Craft: The Elements of Design in Writing

Anne C. Miles > Writing > Craft: The Elements of Design in Writing

I woke up with this. I think I dreamed about it. Sometime during the night I decided writing and design were the same thing. I remember my first Elements of Design class. We had to make these notebooks, a page at a time. We made the pages from construction paper and had to find examples of each element in magazines. We did one page a week. It was a pain, but the assignment stuck with me.

Yes, I’m a designer.

Repetition
Scale
Contrast
Color
Alignment
Line/ Shape
White space

So anyhow. This got me thinking about how I would do such a notebook with writing. You’d think I’d be able to find such in magazines. But no. For one thing, most magazines don’t have fiction. Or not much. For another thing, I really don’t want to fight for permission to use other people’s work.
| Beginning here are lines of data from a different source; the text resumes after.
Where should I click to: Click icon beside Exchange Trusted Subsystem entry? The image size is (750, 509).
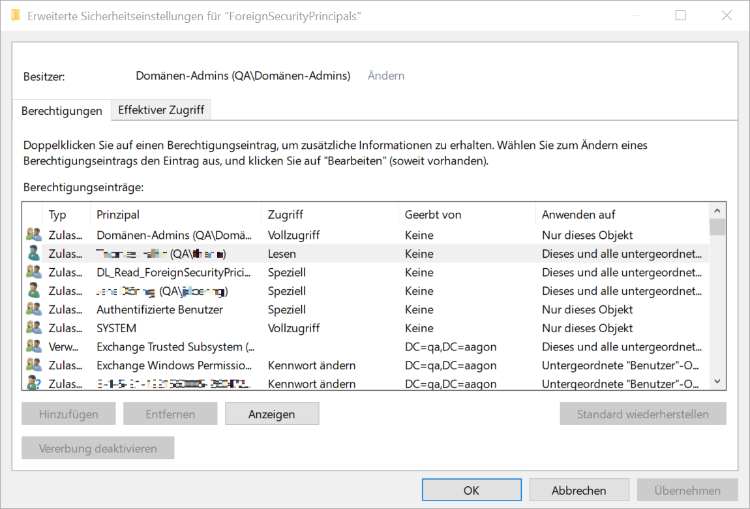pyautogui.click(x=34, y=347)
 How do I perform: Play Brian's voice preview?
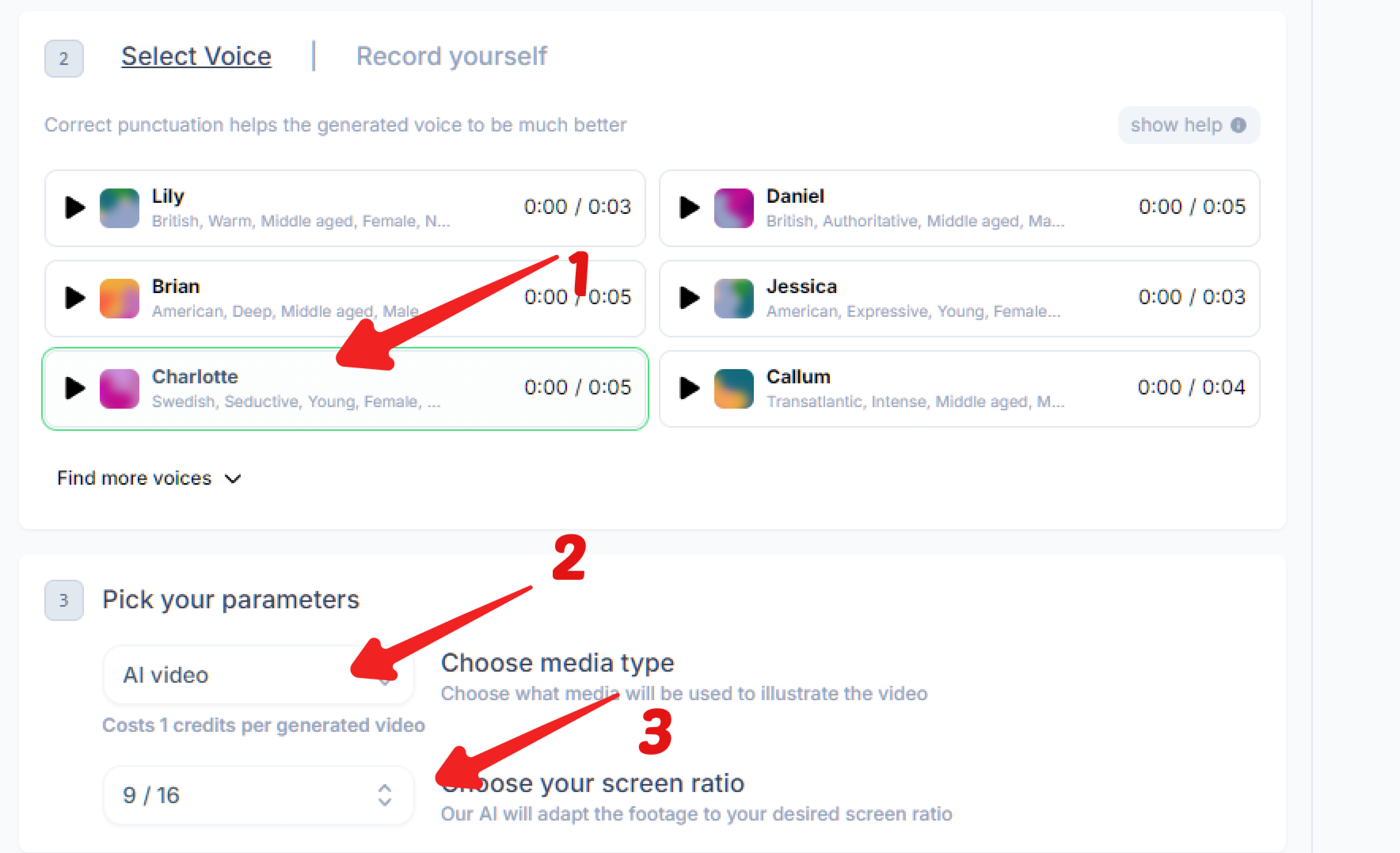pos(74,298)
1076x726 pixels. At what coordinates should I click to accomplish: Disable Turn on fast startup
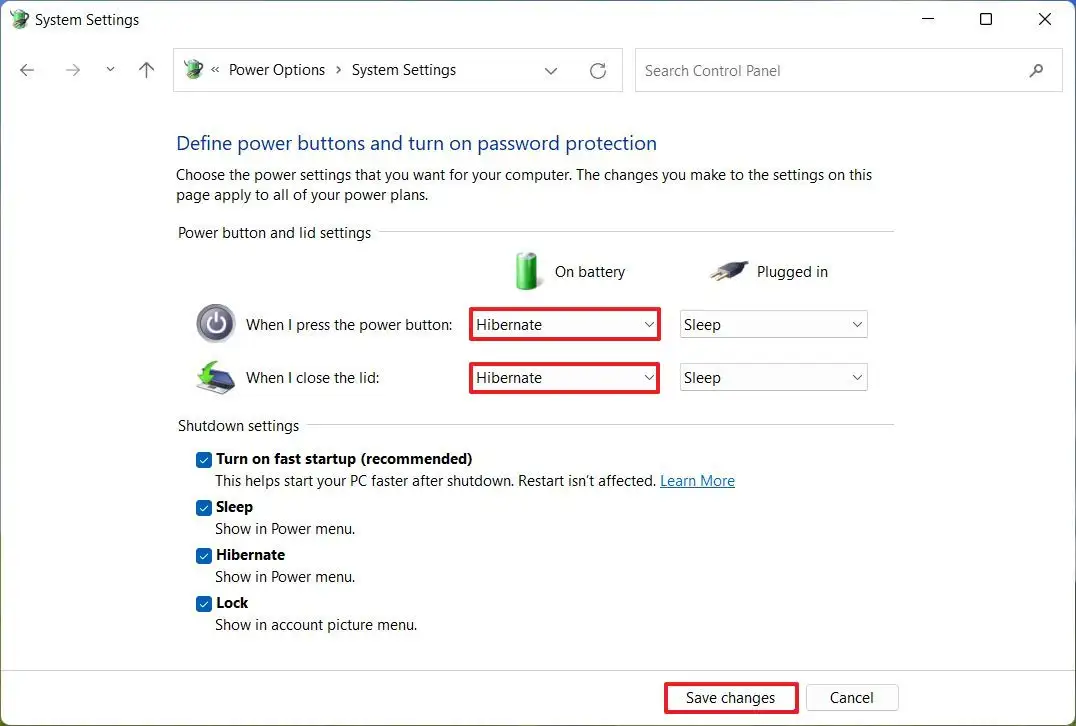204,459
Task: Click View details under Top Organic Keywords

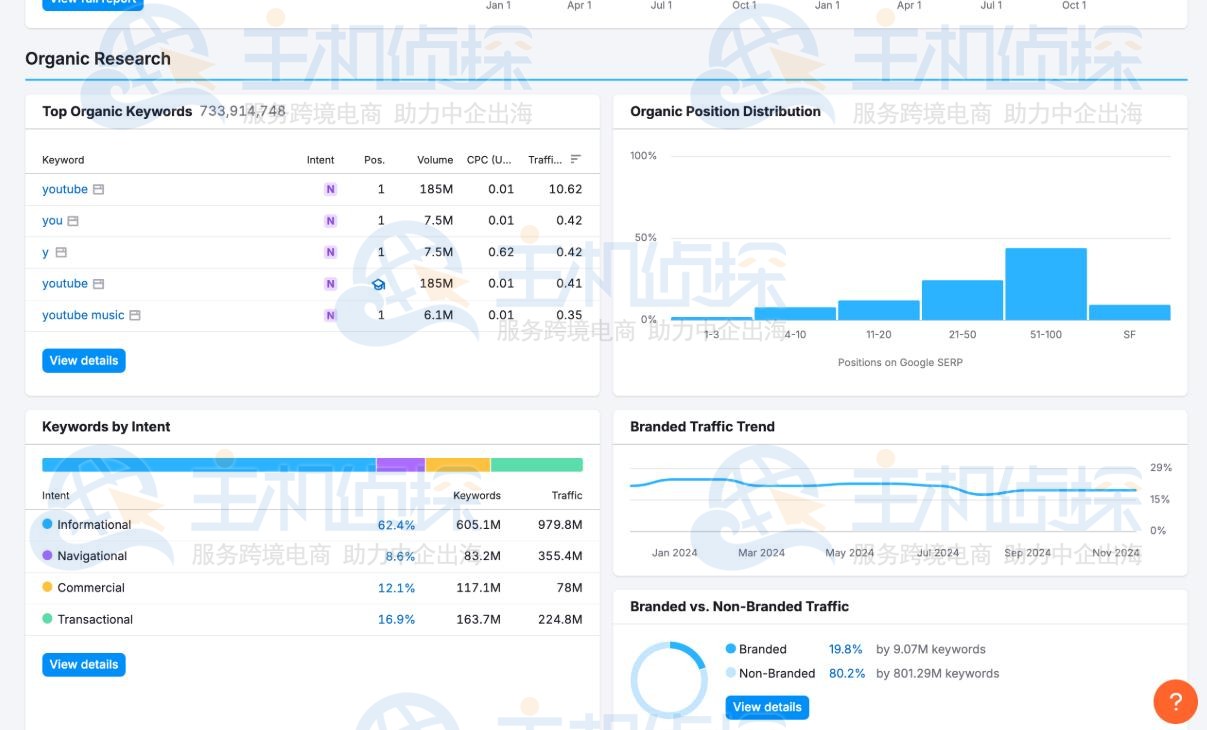Action: [x=83, y=360]
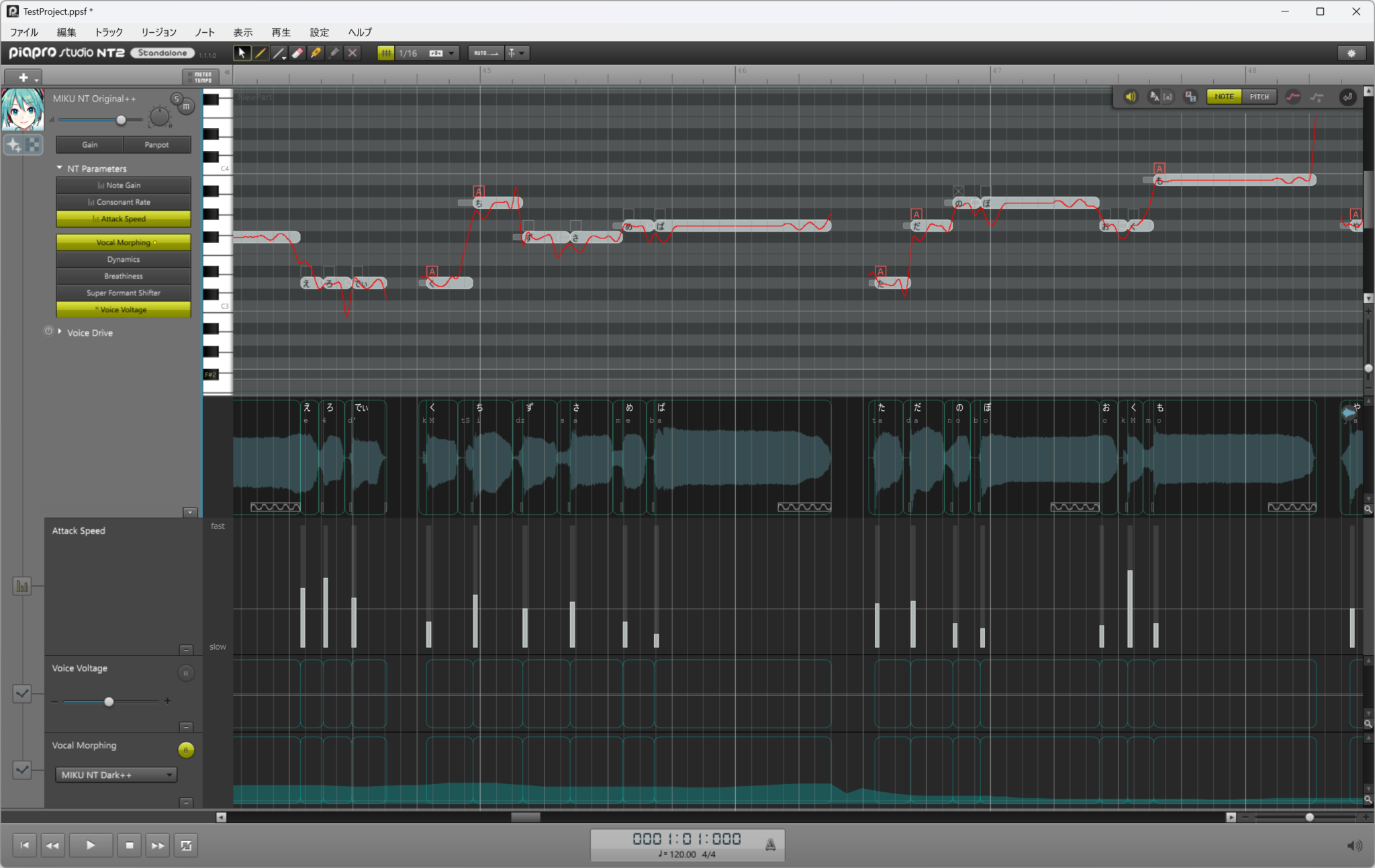Open the 再生 menu
Screen dimensions: 1375x868
pyautogui.click(x=281, y=32)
So I’ll have to write some examples myself.

Anyhow. Enough of that. Can I come up with snippets for each element?

I’ll start with an easy one. Repetition.

This is a favorite device of mine. If you’ll forgive me, my short story The Fool is a great example. It’s really short.


The Fool

The lemon meringue pie at Patti’s in Grand Rivers, Kentucky boasts a height of 4 feet, six inches. It takes two men four days to eat one, and a slice tastes better than ambrosia. Well. We was driven’ close to that neck o’ the woods and I said to my missus, I said, “Missus. We need to stop at Patti’s and get us some pie.”

My missus likes to eat, you see. I thought that pie would grab her.

Don’t you know what the missus said? She said, “What in tarnation are you thinkin’? We cain’t get no pie. We have the dog with us and it will die in this heat.”

Darned if she wasn’t right. I thought a second and then I had an idea.

“Don’t they have a pettin’ zoo at that place?” I screwed my face up, thinkin’.

“They do,” affirmed the missus.

“Well then, we’ll just ask them to add our dog,” I said. I was proud of my solution.

So we pulled up to the restaurant and I parked our Ford truck and we got out and went in. I walked up to the lady at the reception and asked her. I asked, “Ken I put my dog in yer pettin’ zoo? I’d like to have some pie.”

That woman just blinked at me. Then she said “’Scuse me.”

She went to get her boss.

Her boss was a lady who had had too much pie if you get my meanin’. She waddled down the steps of the office and came up to me and looked me up and down like I was a rodent. I tell you I mighta left right then, but I love my pie. So I asked her, I asked, “Ken I put my dog in yer pettin’ zoo? I’d like to have some pie.”

That woman just blinked at me.

I ‘splained. “It’s hot outside and even if I crack the winder, the dog cain’t take the heat. I hate to go on down the road but I’ll have to. But if he can sit in yer zoo then I can eat and he’ll be happy. You have a empty pen, I done seen it.”

That woman just blinked at me. Then she said “’Scuse me.”

She went to get her boss.

Her boss was a feller in a suit who looked like he’d swallered a mess o’ crawdads alive. But we got along fine. At first I was nervous with him on account of the suit, and the crowd that had gathered watching all this unfold, but I love my pie. So I asked him, I asked, “Ken I put my dog in yer pettin’ zoo? I’d like to have some pie.”

That man busted out laughin’ and clapped me on the back and said I was the best thing that had happened to him all day. So we went and got my Shih Tzu while he got his keys. Then me and the missus and the dog, and the crowd and the Boss marched out to the pen and he unlocked it and we put Killer inside.

Killer tilted his head at us and barked at the pig next door. The kids all petted him and everyone cheered.

Me and the Missus, we got our pie. I tell ya. I’m a fool for pie.


Anyhow. I was just thinking about this. Wanted to get the idea down before I forgot. I’ll do another page on a new element soon. I might even get out my construction paper.